VIRGINIA CITY – At their regular meeting on Tuesday the Madison County Commissioners met with representatives from the Mountain States Transmission Intertie Review Project to receive final project reports and discuss their experience with and interpretation of the review process.
The meeting began with a short video presented by Cameron Ellis of the Sonoran Institute. The short film outlined the history and timeline of the project, and reiterated the purpose of the MSTI Review Project to identify the impacts of the proposed power line as well as alternative routes.
“Our hope is that anybody who starts reading the reports will also go to the website,” said Ellis. “If there are issues that arise and people have questions about the report, we can put our responses there.”
Project coordinator Monique DiGiorgio with the Western Environmental Law Center explained that the 200-page final report consists of an overall summary of the project before going into individual reports with specific, detailed information about impacts to community values, wildlife, local economies, tax revenues and property values. Each sub-report within the final document also includes a two-page overview summary.
“It’s hard in five minutes to try to explain the project and have it come across in a way that people are getting it,” DiGiorgio said.
DiGiorgio said the website for the project, www.mstireviewproject.org, will be used to further explain the project findings and clarify any questions people may have. Project members are also filming video testimonials for the website from different organizations and stakeholders to show reactions to and opinions on the review process.

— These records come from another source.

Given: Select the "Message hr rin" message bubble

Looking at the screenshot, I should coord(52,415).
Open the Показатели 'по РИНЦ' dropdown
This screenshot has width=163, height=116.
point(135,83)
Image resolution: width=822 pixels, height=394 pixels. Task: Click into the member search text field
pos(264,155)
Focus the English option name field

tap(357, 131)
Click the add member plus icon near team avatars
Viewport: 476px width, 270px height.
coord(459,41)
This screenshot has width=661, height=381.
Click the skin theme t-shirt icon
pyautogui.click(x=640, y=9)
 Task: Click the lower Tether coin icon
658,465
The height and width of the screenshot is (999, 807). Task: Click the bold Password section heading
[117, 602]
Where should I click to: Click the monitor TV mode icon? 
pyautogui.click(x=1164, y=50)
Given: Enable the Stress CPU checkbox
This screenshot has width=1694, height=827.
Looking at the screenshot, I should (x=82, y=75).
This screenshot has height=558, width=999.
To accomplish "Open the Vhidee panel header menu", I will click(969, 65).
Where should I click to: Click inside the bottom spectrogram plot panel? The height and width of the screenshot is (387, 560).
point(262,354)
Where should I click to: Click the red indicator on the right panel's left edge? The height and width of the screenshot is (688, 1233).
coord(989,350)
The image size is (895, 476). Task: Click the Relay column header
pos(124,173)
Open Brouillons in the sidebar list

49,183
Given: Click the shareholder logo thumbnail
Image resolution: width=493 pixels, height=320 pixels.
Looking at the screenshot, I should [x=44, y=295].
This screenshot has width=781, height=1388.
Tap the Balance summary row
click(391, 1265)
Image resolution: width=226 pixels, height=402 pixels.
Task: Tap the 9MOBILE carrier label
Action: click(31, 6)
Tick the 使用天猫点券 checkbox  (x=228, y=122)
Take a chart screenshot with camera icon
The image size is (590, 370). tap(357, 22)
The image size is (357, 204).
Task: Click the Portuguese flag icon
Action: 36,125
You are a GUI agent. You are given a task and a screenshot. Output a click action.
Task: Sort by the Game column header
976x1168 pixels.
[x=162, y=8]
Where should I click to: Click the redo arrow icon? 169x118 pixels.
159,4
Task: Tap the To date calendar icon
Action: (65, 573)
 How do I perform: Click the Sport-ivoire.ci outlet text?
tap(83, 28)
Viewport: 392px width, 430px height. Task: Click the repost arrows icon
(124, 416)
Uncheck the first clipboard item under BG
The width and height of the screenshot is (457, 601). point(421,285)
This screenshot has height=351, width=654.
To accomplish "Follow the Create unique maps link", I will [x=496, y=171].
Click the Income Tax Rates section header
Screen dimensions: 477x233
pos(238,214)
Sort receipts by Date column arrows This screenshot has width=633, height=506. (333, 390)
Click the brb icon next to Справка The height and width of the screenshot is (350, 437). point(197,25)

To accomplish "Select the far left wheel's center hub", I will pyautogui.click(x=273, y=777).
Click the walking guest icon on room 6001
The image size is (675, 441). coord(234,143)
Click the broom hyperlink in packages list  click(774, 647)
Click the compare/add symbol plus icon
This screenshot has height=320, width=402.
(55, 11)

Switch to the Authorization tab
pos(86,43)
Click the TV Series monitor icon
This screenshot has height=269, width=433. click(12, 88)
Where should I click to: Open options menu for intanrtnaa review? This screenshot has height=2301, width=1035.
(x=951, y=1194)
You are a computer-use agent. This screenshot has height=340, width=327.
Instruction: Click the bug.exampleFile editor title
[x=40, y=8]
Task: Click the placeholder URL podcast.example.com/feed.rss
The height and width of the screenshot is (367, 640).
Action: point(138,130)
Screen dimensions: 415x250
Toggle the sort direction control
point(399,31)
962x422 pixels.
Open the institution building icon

“We’re going to basically revamp the whole site, because right now if you go to it it really explains the different elements of the project, but we’re going to change that around so that the interviews are front and center, the reports are front and center, whatever else you might want to put up there,” she said.
Commissioner Dan Happel commended the project members who were present for their hard work and dedication to making the MSTI review process a transparent one.
“The reality is that there are a lot of people that don’t trust environmental groups to protect private property, and that’s the one thing that we came away from this with is that you guys really stepped forward and said ‘Yes, we want to protect private property and we want that to be one of the top priorities if not the top priority,” said Happel. “Frankly I went into this with the idea that I was going to have to be a protector of the citizens of Madison County and that you guys were going to be adversarial to us, and it hasn’t worked that way and I’m very pleased with that.”
DiGiorgio reflected on what the review team learned from the project and what the next step in moving forward might be.
“I think there are some lessons learned that we’ve all experienced in terms of the value of what we did, and that it was possible to actually have a transparent process that was meaningful in terms of really taking the communities perspective and putting that spatially into something we could give to DEQ (Department of Environmental Quality),” DiGiorgio said. “We’re thinking in terms of next steps from a broader perspective. There is a ton of information now, obviously, that we have that’s available for you guys to continue using whether it’s the MSTI line or another line.”
“There is a lot of value in what we’ve done regardless of it being the MSTI line,” DiGiorgio continued. “I very much doubt that this is the end of the transmission dialogue in southwest Montana.”